* _WHAT TO PRODUCE_
Working from the line that contains "Lifestyle Design (116, 945)" down to the last line below, repeat each line exactly.

○ ○ ○ ○ ○ ○ ○

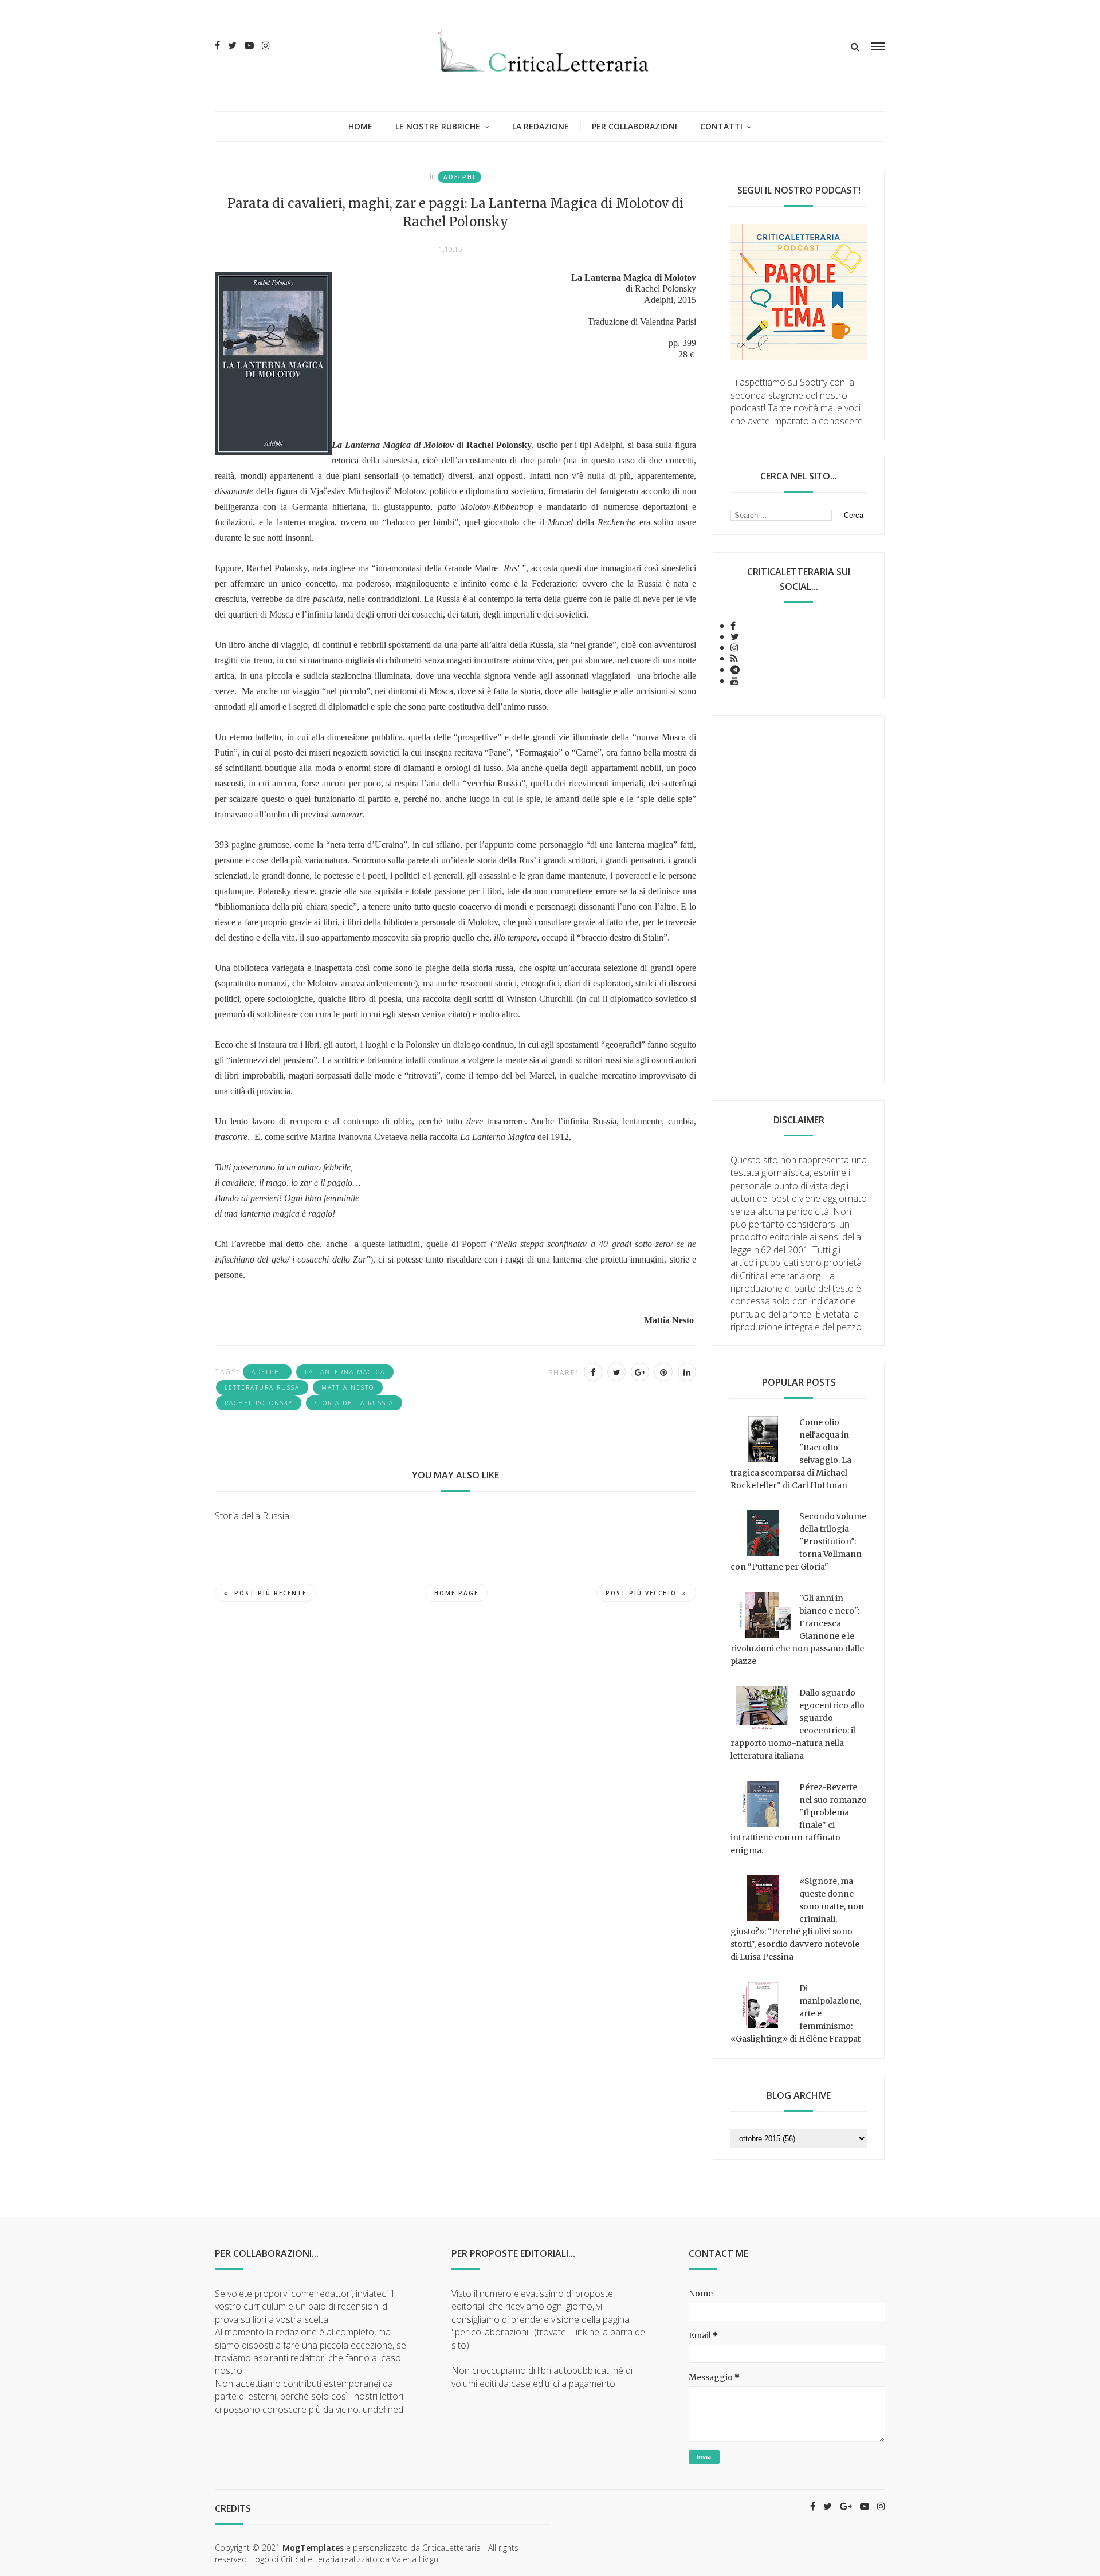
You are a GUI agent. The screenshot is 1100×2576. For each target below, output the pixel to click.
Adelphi (459, 177)
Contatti (721, 126)
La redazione (540, 126)
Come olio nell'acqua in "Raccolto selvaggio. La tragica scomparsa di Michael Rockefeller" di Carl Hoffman (790, 1453)
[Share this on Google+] (640, 1372)
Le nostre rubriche (437, 126)
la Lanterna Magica (345, 1372)
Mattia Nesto (347, 1387)
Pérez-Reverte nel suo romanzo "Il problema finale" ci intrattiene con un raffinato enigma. (798, 1818)
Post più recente (270, 1593)
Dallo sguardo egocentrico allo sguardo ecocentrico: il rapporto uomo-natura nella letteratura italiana (797, 1724)
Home (360, 126)
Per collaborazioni (634, 126)
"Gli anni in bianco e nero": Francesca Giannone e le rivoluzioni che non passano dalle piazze (797, 1629)
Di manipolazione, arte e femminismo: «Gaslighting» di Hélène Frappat (795, 2013)
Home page (456, 1593)
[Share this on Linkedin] (687, 1372)
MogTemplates (313, 2547)
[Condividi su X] (616, 1372)
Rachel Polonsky (259, 1403)
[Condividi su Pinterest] (663, 1372)
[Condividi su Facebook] (593, 1372)
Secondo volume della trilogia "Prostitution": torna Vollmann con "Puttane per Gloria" (798, 1541)
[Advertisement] (798, 899)
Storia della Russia (354, 1403)
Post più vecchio (641, 1593)
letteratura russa (262, 1387)
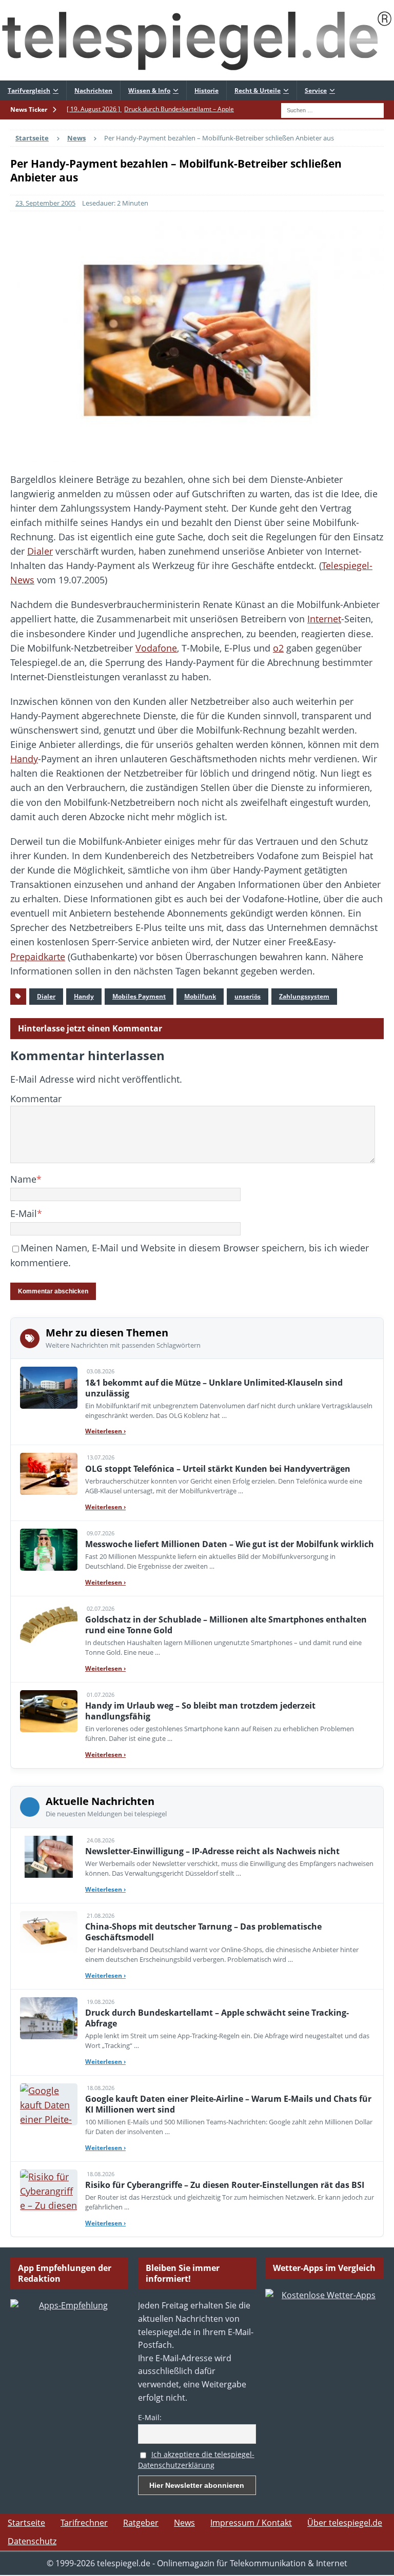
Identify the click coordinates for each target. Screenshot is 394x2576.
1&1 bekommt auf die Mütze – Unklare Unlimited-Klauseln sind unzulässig (214, 1388)
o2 (278, 648)
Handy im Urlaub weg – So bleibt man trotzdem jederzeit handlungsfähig (200, 1711)
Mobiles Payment (139, 996)
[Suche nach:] (332, 109)
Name (23, 1179)
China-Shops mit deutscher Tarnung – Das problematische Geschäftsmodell (203, 1932)
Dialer (40, 551)
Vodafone (156, 648)
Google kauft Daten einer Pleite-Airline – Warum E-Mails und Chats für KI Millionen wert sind (228, 2104)
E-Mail (23, 1213)
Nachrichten (93, 90)
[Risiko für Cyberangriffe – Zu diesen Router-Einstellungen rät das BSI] (48, 2190)
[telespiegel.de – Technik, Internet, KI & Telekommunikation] (197, 40)
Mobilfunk (200, 996)
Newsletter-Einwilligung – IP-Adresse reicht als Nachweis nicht (212, 1851)
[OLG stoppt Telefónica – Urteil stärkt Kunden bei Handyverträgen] (48, 1474)
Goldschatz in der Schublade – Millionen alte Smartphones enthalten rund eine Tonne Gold (226, 1625)
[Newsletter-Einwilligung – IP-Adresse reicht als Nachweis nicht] (48, 1857)
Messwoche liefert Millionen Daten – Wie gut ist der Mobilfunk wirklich (229, 1544)
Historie (206, 90)
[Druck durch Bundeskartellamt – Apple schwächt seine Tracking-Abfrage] (48, 2018)
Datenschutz (32, 2541)
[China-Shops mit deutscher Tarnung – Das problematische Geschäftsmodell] (48, 1932)
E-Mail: (150, 2417)
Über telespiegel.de (344, 2522)
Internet (324, 619)
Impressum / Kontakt (251, 2522)
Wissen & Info (149, 90)
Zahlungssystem (304, 996)
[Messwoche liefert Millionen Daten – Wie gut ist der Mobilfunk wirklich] (48, 1550)
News (184, 2522)
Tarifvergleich (29, 90)
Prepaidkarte (37, 956)
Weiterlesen (105, 1431)
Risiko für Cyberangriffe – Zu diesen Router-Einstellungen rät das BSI (224, 2184)
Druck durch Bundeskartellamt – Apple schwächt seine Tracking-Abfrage (217, 2018)
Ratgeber (141, 2522)
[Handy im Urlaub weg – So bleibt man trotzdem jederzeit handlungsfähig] (48, 1711)
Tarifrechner (84, 2522)
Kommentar (36, 1098)
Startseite (26, 2522)
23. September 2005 (45, 203)
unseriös (247, 996)
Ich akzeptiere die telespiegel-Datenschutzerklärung (196, 2459)
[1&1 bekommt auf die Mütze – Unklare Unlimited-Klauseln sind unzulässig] (48, 1388)
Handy (24, 759)
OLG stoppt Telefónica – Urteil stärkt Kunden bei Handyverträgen (217, 1468)
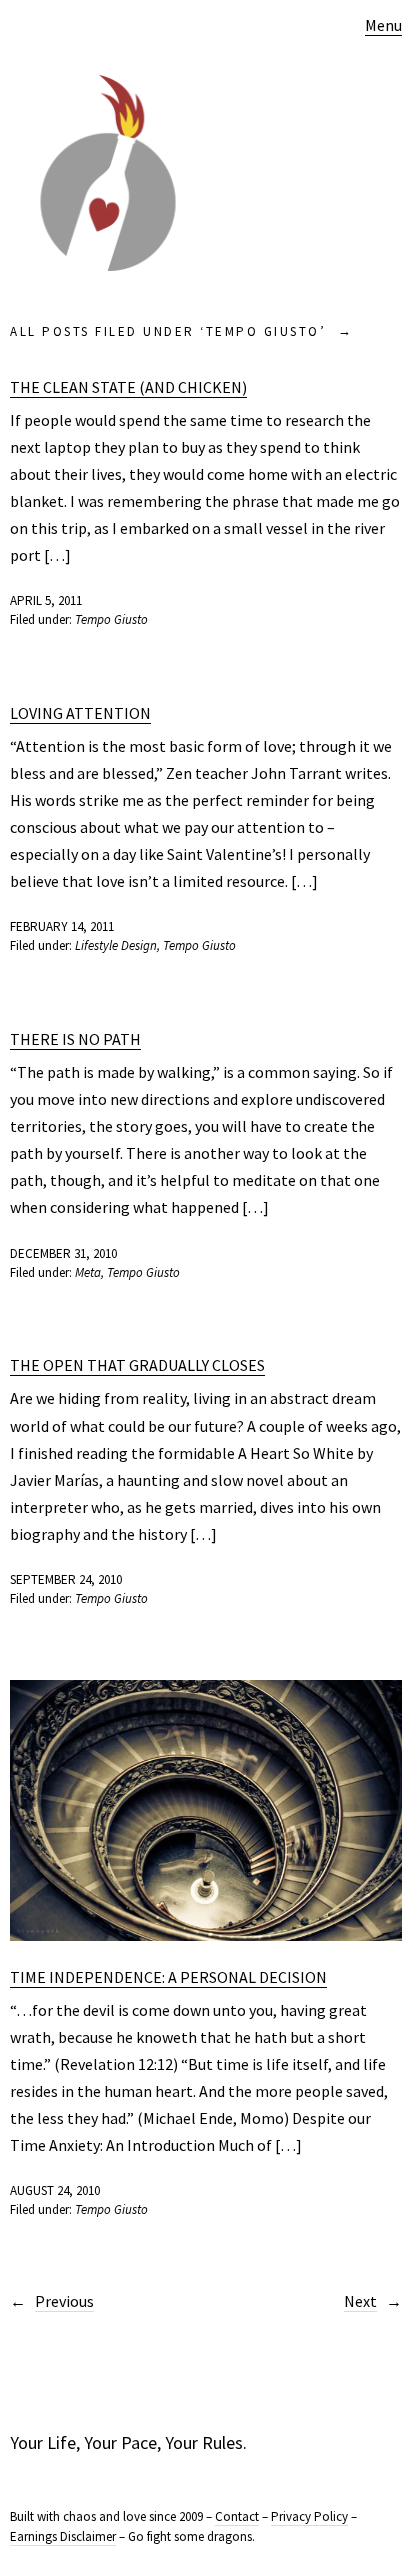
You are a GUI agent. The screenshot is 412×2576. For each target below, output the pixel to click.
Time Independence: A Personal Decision (168, 1977)
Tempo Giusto (111, 619)
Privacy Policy (309, 2516)
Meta (88, 1272)
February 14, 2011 (62, 926)
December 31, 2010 (63, 1253)
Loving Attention (80, 713)
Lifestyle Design (116, 945)
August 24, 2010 (55, 2190)
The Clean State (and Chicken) (128, 387)
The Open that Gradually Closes (137, 1365)
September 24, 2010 (66, 1579)
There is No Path (75, 1039)
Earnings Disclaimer (63, 2536)
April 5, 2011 (46, 600)
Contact (237, 2516)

○ ○ ○ ○ ○ ○ ○

* _RESULT OF THIS EXERCISE_
Lifestyle Design (116, 945)
August 24, 2010 (55, 2190)
The Clean State (and Chicken) (128, 387)
The Open that Gradually Closes (137, 1365)
September 24, 2010 (66, 1579)
There is No Path (75, 1039)
Earnings Disclaimer (63, 2536)
April 5, 2011 (46, 600)
Contact (237, 2516)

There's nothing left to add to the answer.